- [MATERIAL TO PROCESS]:
┄┄┄┄┄┄┄┄┄┄┄┄┄┄┄┄┄┄┄┄
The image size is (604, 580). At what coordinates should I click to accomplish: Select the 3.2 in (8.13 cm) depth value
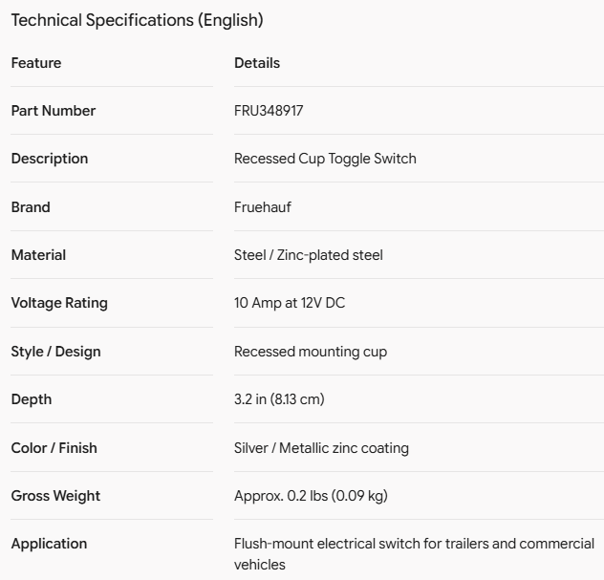(279, 399)
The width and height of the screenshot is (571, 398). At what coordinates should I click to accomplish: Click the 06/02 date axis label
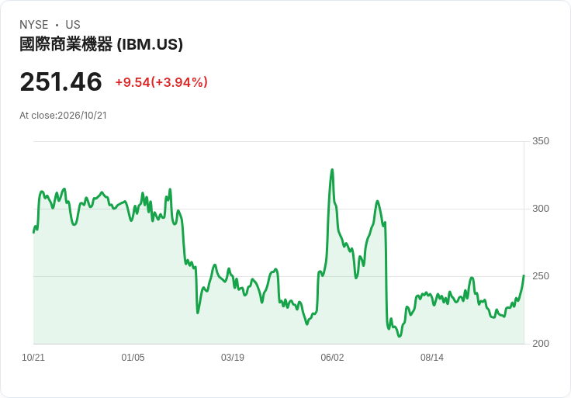[332, 358]
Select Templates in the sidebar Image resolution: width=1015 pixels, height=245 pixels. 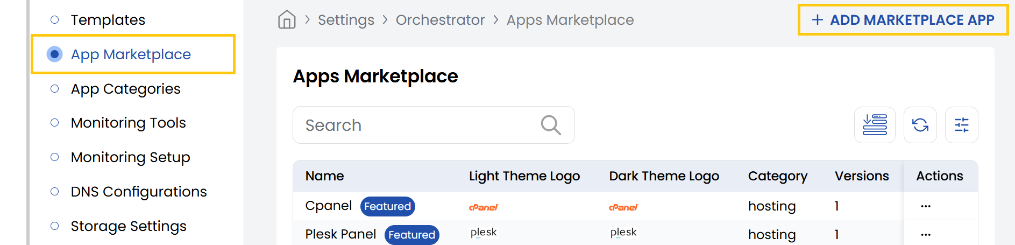(108, 20)
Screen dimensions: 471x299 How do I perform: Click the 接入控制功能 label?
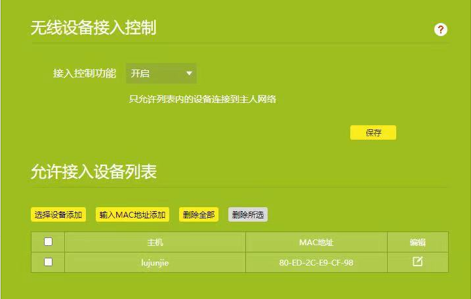[84, 73]
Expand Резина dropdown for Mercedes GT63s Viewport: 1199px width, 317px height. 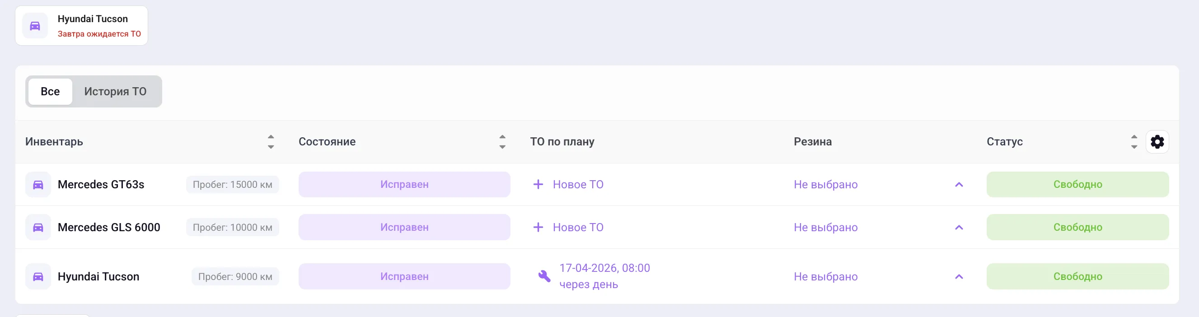(x=959, y=184)
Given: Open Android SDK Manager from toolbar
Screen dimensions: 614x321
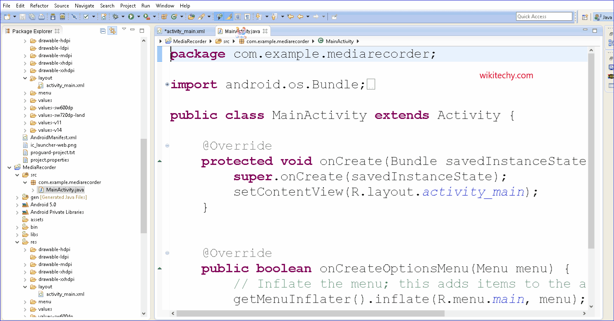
┄┄┄┄┄┄┄┄┄┄┄┄┄┄┄┄┄┄┄┄
- [TO DO]: Find every line above that contains the string "coordinates", matching case exactly, and copy each of those lines in full.

- [SOLVED PROBLEM]:
The image size is (604, 580). At what coordinates should I click to accomplish: Select the 3.2 in (8.13 cm) depth value
The width and height of the screenshot is (571, 398). At what coordinates should I click to accomplish: Click the 06/02 date axis label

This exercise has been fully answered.